**EXTRACTED TEXT**
Re: Batch update of indexes on data loading

From: ITAGAKI Takahiro <itagaki(dot)takahiro(at)oss(dot)ntt(dot)co(dot)jp>
To: Alvaro Herrera <alvherre(at)commandprompt(dot)com>
Cc: pgsql-hackers(at)postgresql(dot)org
Subject: Re: Batch update of indexes on data loading
Date: 2008-02-22 00:57:48
Message-ID: 20080222094033.8B6B.52131E4D@oss.ntt.co.jp
Views: Raw Message | Whole Thread | Download mbox | Resend email
Thread:
Lists: pgsql-hackers


Alvaro Herrera <alvherre(at)commandprompt(dot)com> wrote:

> > The basic concept is spooling new coming data, and merge the spool and
> > the existing indexes into a new index at the end of data loading. It is
> > 5-10 times faster than index insertion per-row, that is the way in 8.3.
>
> Please see
> http://thread.gmane.org/gmane.comp.db.postgresql.general/102370/focus=102901

Yeah, BEFORE INSERT FOR EACH ROW trigger is one of the problems.

**WHAT TO WORK ON**
a - Answer these questions about the mailing list message on batch index updates:
(i) Who sent the message?
(ii) How much faster than per-row index insertion is the spooling approach said to be?
(iii) What kind of trigger is named as one of the problems?
b - Write the next part of the mailing list message on batch index updates, picking up after its final sentence.
The material placed after the message isn't needed for any of this work.

**LISTED ENTRIES**
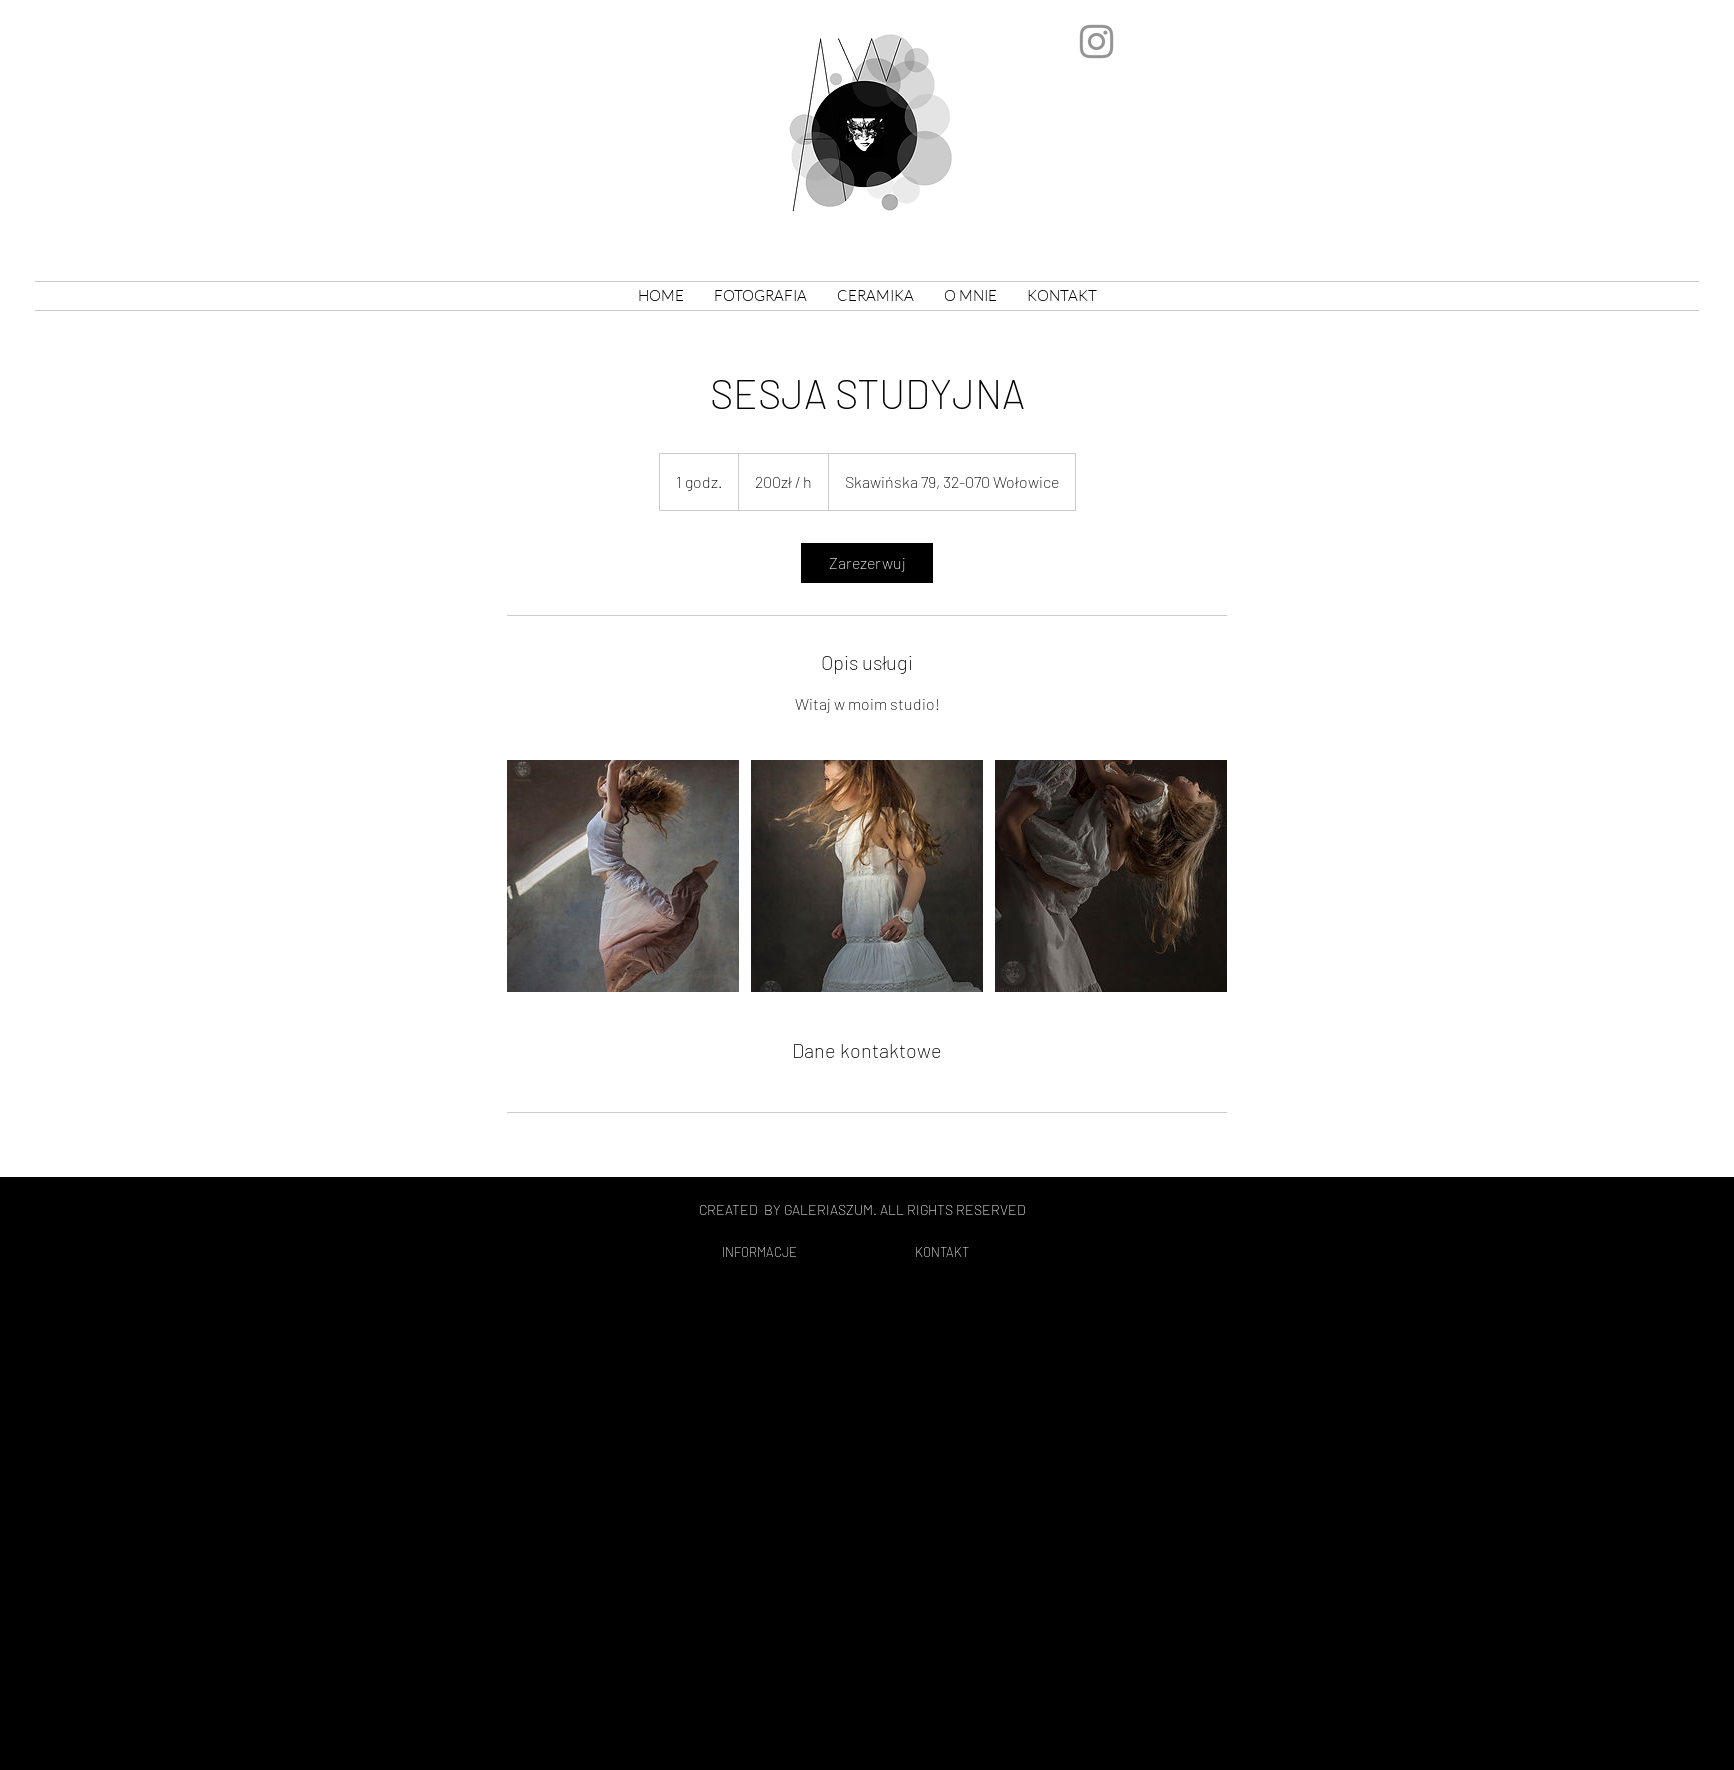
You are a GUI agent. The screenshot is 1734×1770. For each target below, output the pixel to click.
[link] (867, 563)
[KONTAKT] (942, 1252)
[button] (875, 296)
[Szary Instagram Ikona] (1096, 41)
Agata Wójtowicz (570, 94)
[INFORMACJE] (759, 1252)
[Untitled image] (623, 876)
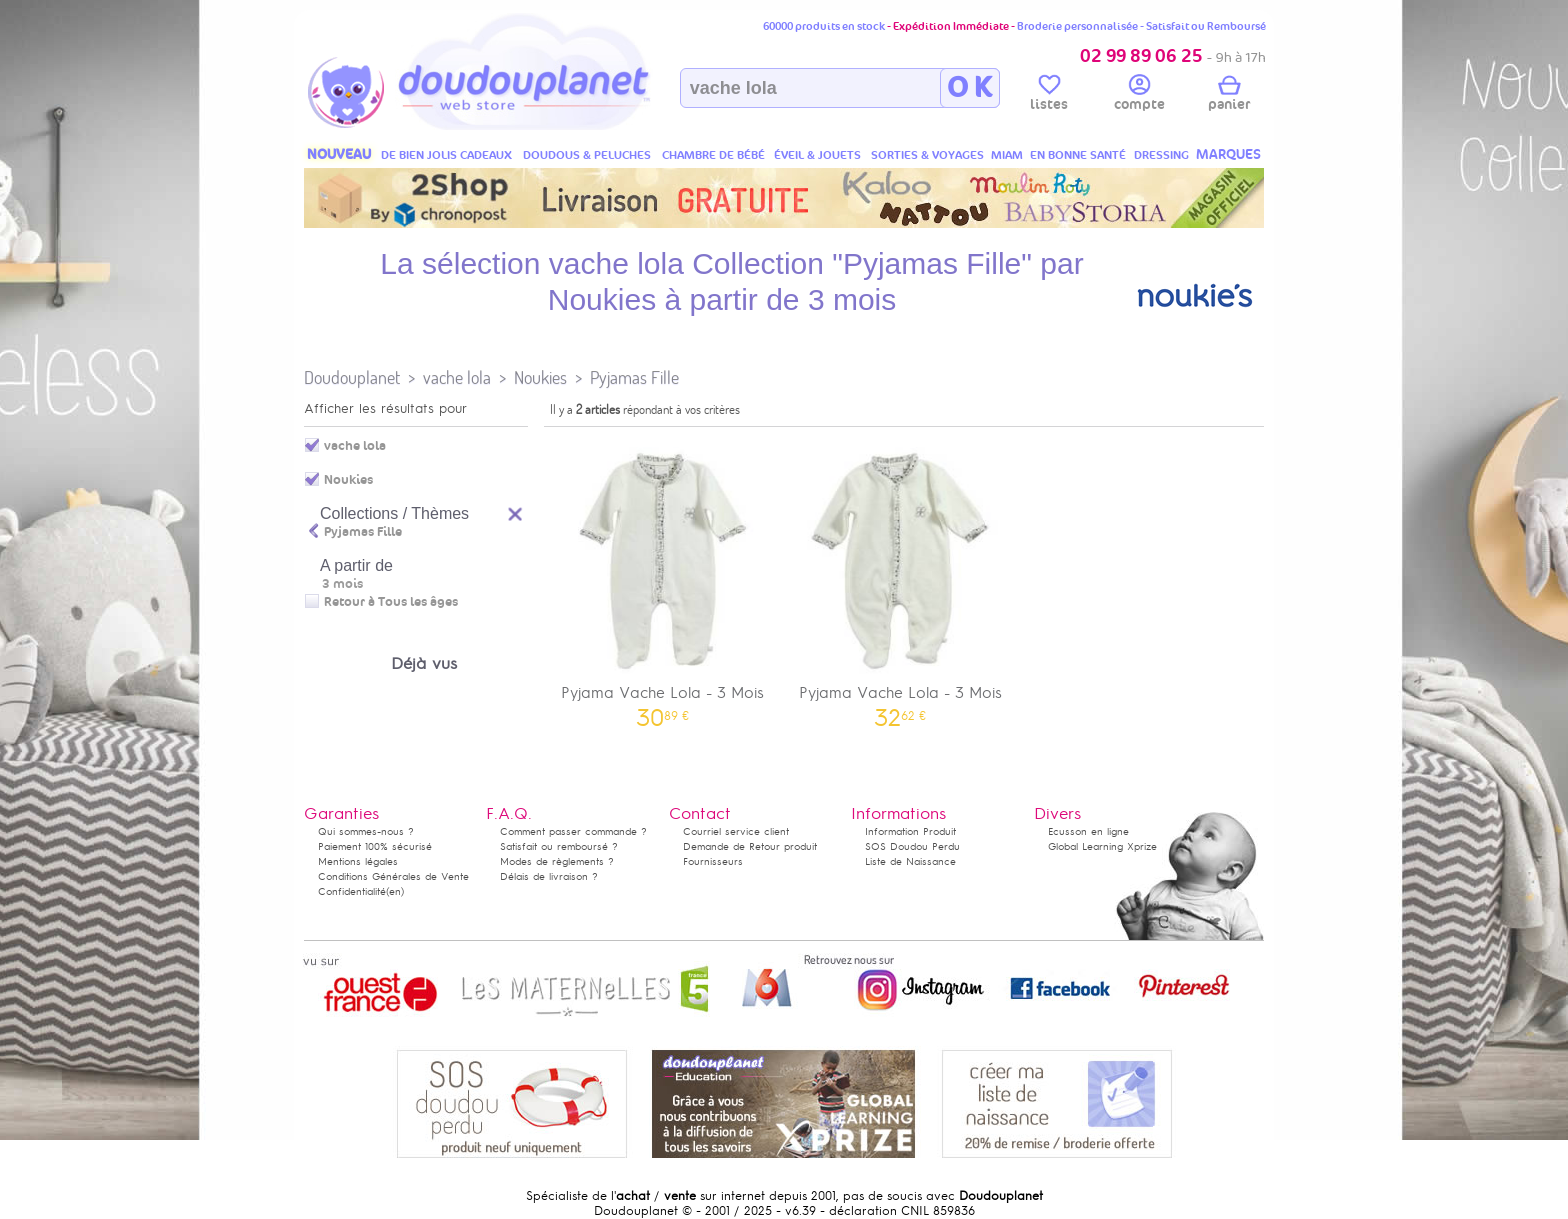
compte (1139, 96)
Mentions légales (358, 861)
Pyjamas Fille (634, 377)
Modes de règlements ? (557, 861)
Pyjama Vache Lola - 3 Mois (663, 580)
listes (1049, 96)
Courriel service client (736, 831)
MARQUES (1228, 154)
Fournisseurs (713, 861)
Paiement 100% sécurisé (375, 846)
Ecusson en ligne (1088, 831)
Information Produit (910, 831)
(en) (395, 891)
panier (1229, 96)
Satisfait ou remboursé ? (559, 846)
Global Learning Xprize (1102, 846)
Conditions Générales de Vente (393, 876)
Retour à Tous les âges (391, 602)
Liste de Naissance (910, 861)
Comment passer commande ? (573, 831)
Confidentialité (352, 891)
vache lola (457, 377)
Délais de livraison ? (549, 876)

**OUTPUTS IN ORDER**
a -
(i) ITAGAKI Takahiro
(ii) 5-10 times faster
(iii) A BEFORE INSERT FOR EACH ROW trigger

b -
I think it is enough to disallow bulkloading if there are any
BEFORE INSERT triggers. It is not a serious limitation because
DBA often disables triggers in bulkloading for performance.

>> You could work around this if the indexscan code knew to go search in the
>> list of pending insertions, but that's pretty ugly and possibly slow too.

I heard it is used in Falcon storage engine in MySQL, so it seems to be
not so unrealistic approach.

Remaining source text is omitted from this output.